So I was sitting reading Redbook this afternoon. Shut up. Don't judge. I was eating my dinner for one, all alone at the table and there was this Redbook. Isn't the point not "what we read," but "that we read"? And what's wrong with Redbook, anyway? So cut it out.
So I was reading Redbook. Dumb magazine. And I leafed through the selection of "50 great gifts for under $50". That sounded interesting. A watch? Well, sure, some people want to know what time it is. A fashionable power strip shaped like a powder blue lightning bolt. OK...why should my dongles not be color coordinated? A knit winter hat. Um, ok, though I can't imagine that costing MORE than 50 bucks. Lip gloss. Not for me, but maybe for a friend and at $2.99, I should stock up for the upcoming zombie apocalypse when second to brain eating, chapped lips will be the most common scourge. Colorful vegetable slicers. Who wouldn't, I mean, right? A set of 4 typewriter themed place mats. Hey -- that's kind of kooky. Forty-eight bucks for 4 typewriter themed place mats. Wouldn't that be a great gift?
Well, no. No it wouldn't.
Look, I appreciate that it can't be easy coming up with new and different ideas for a magazine whose primary theme seems to be "I am woman, hear me." Articles about weight, and money, and makeup and health, and relationships. A vital link in our chain of journalistic integrity and excellence, no doubt. And gifts under $50 bucks? Well, that just screams "Urgent!" But typewriter themed place mats? Let's break this down.

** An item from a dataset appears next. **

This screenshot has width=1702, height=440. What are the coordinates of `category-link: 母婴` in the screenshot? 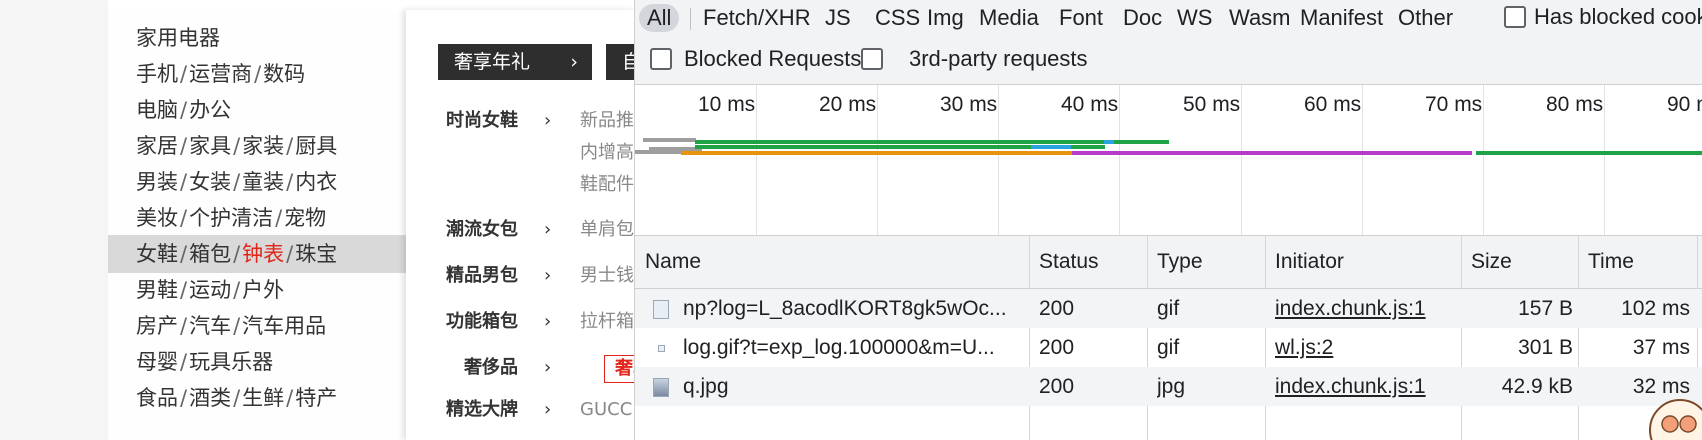 It's located at (157, 362).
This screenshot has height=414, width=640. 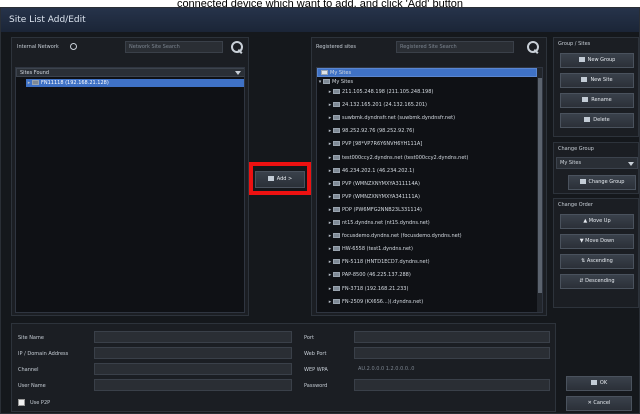 What do you see at coordinates (540, 186) in the screenshot?
I see `scrollbar-thumb` at bounding box center [540, 186].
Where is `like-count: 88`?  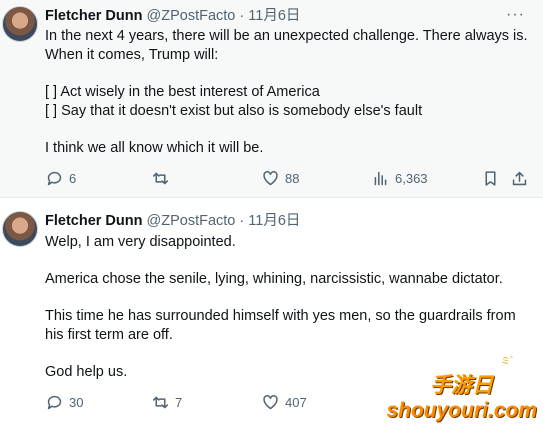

First, and foremost: I love typewriters. I used to collect them. I may even have one stashed away in the house. And I use the one at work. Most people think it is just there for show, and to hold down papers, but I know that it can do stuff, so I use it. No boot up time. No driver errors. Instant gratification. I love me a typewriter. But does that make a stylized QWERTY (I had to look up the spelling of that word) keyboard on a plastic sheet a reasonable dinner surface? If it does, what doesn't? Then I began to consider the place mat on the whole.
Growing up, we had place mats. One was shaped like an animal. A sheep, I think. Four were themed after the state of Israel, and at least one was made by a child in school. Adorable. We used them on those rare occasions when we were having a meal formal enough for plates, at the big table, yet with no table cloth. They were more often used simply to be used than because there was a protocol invoked that required place mats. Tuesday was not Place mat Day. And the choice of place mats was often about childhood favoritism ("I want the one with the sheep!" "You had it last time!" "But you don't even like the sheep!" "Yeah, but I don't want YOU to have it.") or which was on top of the pile. They were not fashion statements and we did not use them when we had company. If we invited you over, we were going to honor you by putting down an actual tablecloth from the tablecloth drawer. No plastic which caught spills and channeled them into your lap for you. No "you have 4 inches on each side of your plate -- please confine your crumbs to that area". Place mats were about how we eat when we stop being polite and start being bored and lazy. So for them to be a gift? If I were to get a gift of any place mats I would be sure to leave them wrapped and then regift them to someone I don't particularly like and to whose house I hope never to be invited. I might ask for the receipt so I can return them for something useful like a monogrammed compact ($38, henribendel.com). I might just smile and say something polite like "What the hell is this crap?"
And if you have up to fifty bucks burning a hole in your pocket and decide to spend it on someone else, you might want to consider a gift which doesn't make its primary message "wipe me."
So maybe you still use place mats. Maybe you grew up as part of a long established place mat dynasty and the place mat has an important part in your family's storied history. Maybe the dying wish of your favorite half-uncle was that you spread the joy of whimsical place mats to all your friends. Maybe I should stop reading Redbook. But whatever the case, it is a dumb gift. Give me the cash if you feel the need to waste it. I'll go out and 9 colorful vegetable peelers and have a much neater dinner just by using a table cloth to hold elegantly peeled carrots.